As far as I understand:
There are a number of "diffusion models" created by commercial entities costing $x millions of gpu time. Stability AI released Stable Diffusion for "free" and all the hobbyist stuff started from there.
Techniques were found to "Finetune" a model, building on an existing base Diffusion model to specialize it's output or improve some aspects. This requires a significant effort in image curation and labeling, and then still needs large hardware investment (80 hours of 8 x A100 for example).
Then there is LORA creation (which to me is still somewhat mysterious) that allows an additional focusing of end stage diffusiuon model output. this requires a few hundred labelled images and can theoretically be done with a beefy home setup (e.g. 4x3090).
- Why do only a few people use 3D scenes with humanoid 3D models to create their own stable diffusion datasets to train their own models?
I guess because it's a lot of effort to get the training images sorted out, and you need significant hardware / time to learn how to setup and run the training using cloud GPU resources.

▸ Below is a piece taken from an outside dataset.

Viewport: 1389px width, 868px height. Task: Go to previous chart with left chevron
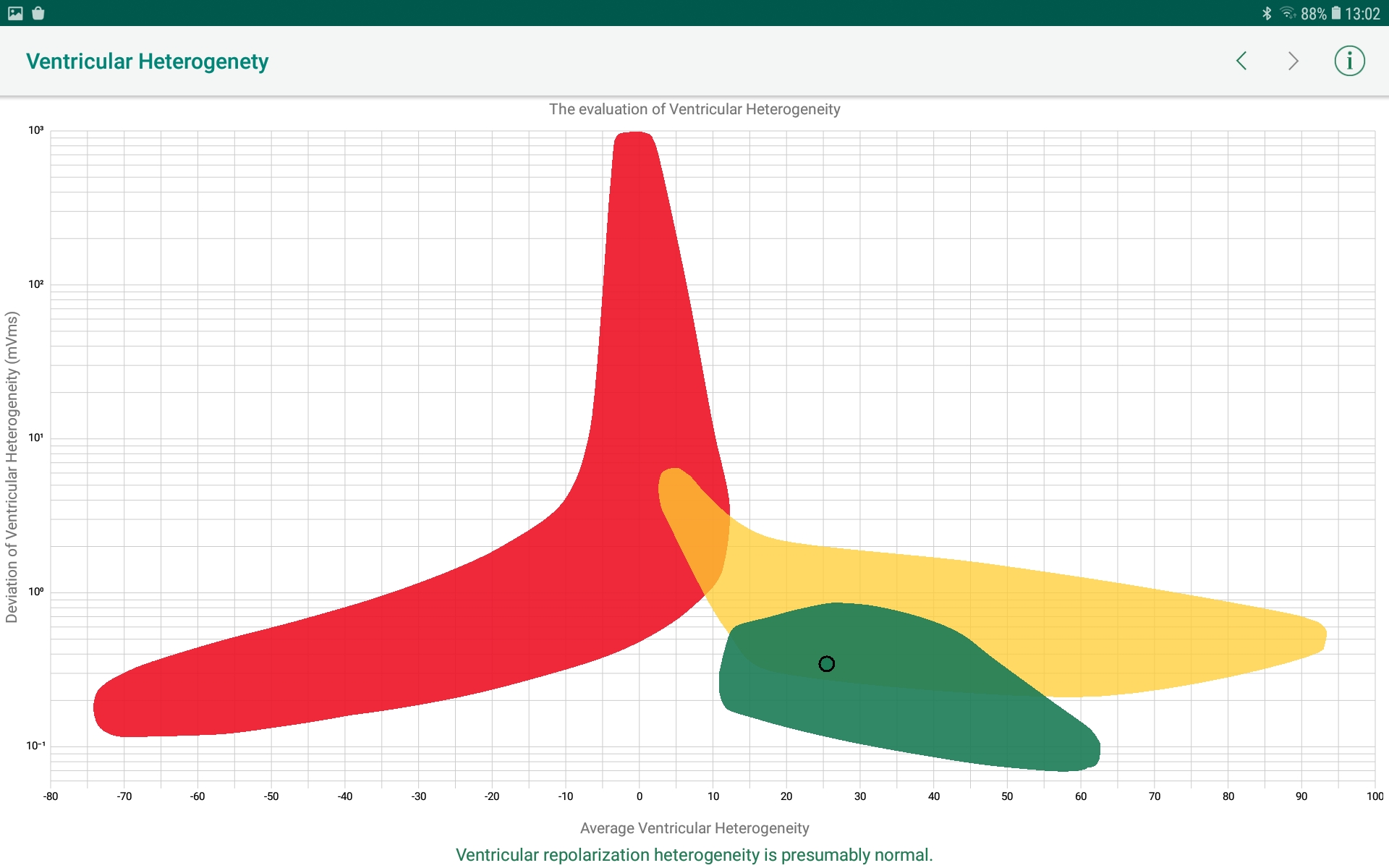1241,61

And for what benefit? You'll get a LORA that can make your e.g. PonyXL output look fairly close to a specific Daz rendered character. But you'll still have all the normal diffusion problems of hands / faces / everything looks weird / inconsistent clothing and backgrounds. It will take plenty of time and post-work to get good results from your model.
If you have the skills to make a good set of training images with e.g., Daz, you are probably good enouigh to just use that process for ALL your images. Even put them through a light-touch diffusion img2img process to get the AI look if thats what you want.